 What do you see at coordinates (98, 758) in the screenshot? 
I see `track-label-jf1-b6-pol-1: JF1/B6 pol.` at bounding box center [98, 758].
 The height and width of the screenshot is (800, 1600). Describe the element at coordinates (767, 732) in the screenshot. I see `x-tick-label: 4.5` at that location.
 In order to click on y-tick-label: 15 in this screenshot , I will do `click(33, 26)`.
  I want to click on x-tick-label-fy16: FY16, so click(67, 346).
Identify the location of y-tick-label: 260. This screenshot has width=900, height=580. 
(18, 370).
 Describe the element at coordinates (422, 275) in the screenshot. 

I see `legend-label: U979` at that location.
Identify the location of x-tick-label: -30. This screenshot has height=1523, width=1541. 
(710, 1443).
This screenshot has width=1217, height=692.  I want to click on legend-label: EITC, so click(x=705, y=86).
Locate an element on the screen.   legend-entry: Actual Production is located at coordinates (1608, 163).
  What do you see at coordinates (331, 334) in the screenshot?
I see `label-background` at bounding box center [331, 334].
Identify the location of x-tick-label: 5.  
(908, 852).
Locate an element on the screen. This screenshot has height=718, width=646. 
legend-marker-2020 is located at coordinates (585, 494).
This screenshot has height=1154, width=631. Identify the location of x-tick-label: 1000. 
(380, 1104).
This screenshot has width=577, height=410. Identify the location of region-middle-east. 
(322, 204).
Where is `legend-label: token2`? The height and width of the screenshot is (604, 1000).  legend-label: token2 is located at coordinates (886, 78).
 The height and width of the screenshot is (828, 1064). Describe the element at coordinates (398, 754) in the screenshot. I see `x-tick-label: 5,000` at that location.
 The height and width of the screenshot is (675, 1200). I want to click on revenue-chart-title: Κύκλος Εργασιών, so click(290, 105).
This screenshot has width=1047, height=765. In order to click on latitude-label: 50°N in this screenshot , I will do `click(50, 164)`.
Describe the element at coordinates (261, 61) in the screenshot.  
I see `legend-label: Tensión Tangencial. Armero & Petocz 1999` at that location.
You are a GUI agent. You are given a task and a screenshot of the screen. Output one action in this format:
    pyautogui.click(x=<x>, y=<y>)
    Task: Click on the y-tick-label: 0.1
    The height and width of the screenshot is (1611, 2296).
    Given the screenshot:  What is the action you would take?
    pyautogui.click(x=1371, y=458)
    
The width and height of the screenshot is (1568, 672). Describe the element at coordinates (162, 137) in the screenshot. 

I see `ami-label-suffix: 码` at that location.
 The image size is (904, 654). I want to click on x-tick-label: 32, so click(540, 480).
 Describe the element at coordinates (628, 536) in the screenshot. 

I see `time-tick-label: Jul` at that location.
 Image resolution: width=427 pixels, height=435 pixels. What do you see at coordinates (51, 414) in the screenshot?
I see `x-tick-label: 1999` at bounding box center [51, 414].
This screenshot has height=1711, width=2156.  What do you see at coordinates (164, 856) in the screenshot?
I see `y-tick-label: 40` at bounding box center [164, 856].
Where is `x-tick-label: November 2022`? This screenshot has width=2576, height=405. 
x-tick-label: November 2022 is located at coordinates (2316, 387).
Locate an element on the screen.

┄┄┄┄┄┄┄┄┄┄┄┄┄┄┄┄┄┄┄┄

WHAT TO PRODUCE: Please rewrite all of the entries above as a JSON list of strings, with each line as its own string and blank lines left out.

WRITTEN SOLUTION:
[
  " What do you see at coordinates (98, 758) in the screenshot? ",
  "I see `track-label-jf1-b6-pol-1: JF1/B6 pol.` at bounding box center [98, 758].",
  " The height and width of the screenshot is (800, 1600). Describe the element at coordinates (767, 732) in the screenshot. I see `x-tick-label: 4.5` at that location.",
  " In order to click on y-tick-label: 15 in this screenshot , I will do `click(33, 26)`.",
  "  I want to click on x-tick-label-fy16: FY16, so click(67, 346).",
  "Identify the location of y-tick-label: 260. This screenshot has width=900, height=580. ",
  "(18, 370).",
  " Describe the element at coordinates (422, 275) in the screenshot. ",
  "I see `legend-label: U979` at that location.",
  "Identify the location of x-tick-label: -30. This screenshot has height=1523, width=1541. ",
  "(710, 1443).",
  "This screenshot has width=1217, height=692.  I want to click on legend-label: EITC, so click(x=705, y=86).",
  "Locate an element on the screen.   legend-entry: Actual Production is located at coordinates (1608, 163).",
  "  What do you see at coordinates (331, 334) in the screenshot?",
  "I see `label-background` at bounding box center [331, 334].",
  "Identify the location of x-tick-label: 5.  ",
  "(908, 852).",
  "Locate an element on the screen. This screenshot has height=718, width=646. ",
  "legend-marker-2020 is located at coordinates (585, 494).",
  "This screenshot has height=1154, width=631. Identify the location of x-tick-label: 1000. ",
  "(380, 1104).",
  "This screenshot has width=577, height=410. Identify the location of region-middle-east. ",
  "(322, 204).",
  "Where is `legend-label: token2`? The height and width of the screenshot is (604, 1000).  legend-label: token2 is located at coordinates (886, 78).",
  " The height and width of the screenshot is (828, 1064). Describe the element at coordinates (398, 754) in the screenshot. I see `x-tick-label: 5,000` at that location.",
  " The height and width of the screenshot is (675, 1200). I want to click on revenue-chart-title: Κύκλος Εργασιών, so click(290, 105).",
  "This screenshot has width=1047, height=765. In order to click on latitude-label: 50°N in this screenshot , I will do `click(50, 164)`.",
  "Describe the element at coordinates (261, 61) in the screenshot.  ",
  "I see `legend-label: Tensión Tangencial. Armero & Petocz 1999` at that location.",
  "You are a GUI agent. You are given a task and a screenshot of the screen. Output one action in this format:",
  "    pyautogui.click(x=<x>, y=<y>)",
  "    Task: Click on the y-tick-label: 0.1",
  "    The height and width of the screenshot is (1611, 2296).",
  "    Given the screenshot:  What is the action you would take?",
  "    pyautogui.click(x=1371, y=458)",
  "The width and height of the screenshot is (1568, 672). Describe the element at coordinates (162, 137) in the screenshot. ",
  "I see `ami-label-suffix: 码` at that location.",
  " The image size is (904, 654). I want to click on x-tick-label: 32, so click(540, 480).",
  " Describe the element at coordinates (628, 536) in the screenshot. ",
  "I see `time-tick-label: Jul` at that location.",
  " Image resolution: width=427 pixels, height=435 pixels. What do you see at coordinates (51, 414) in the screenshot?",
  "I see `x-tick-label: 1999` at bounding box center [51, 414].",
  "This screenshot has height=1711, width=2156.  What do you see at coordinates (164, 856) in the screenshot?",
  "I see `y-tick-label: 40` at bounding box center [164, 856].",
  "Where is `x-tick-label: November 2022`? This screenshot has width=2576, height=405. ",
  "x-tick-label: November 2022 is located at coordinates (2316, 387).",
  "Locate an element on the screen."
]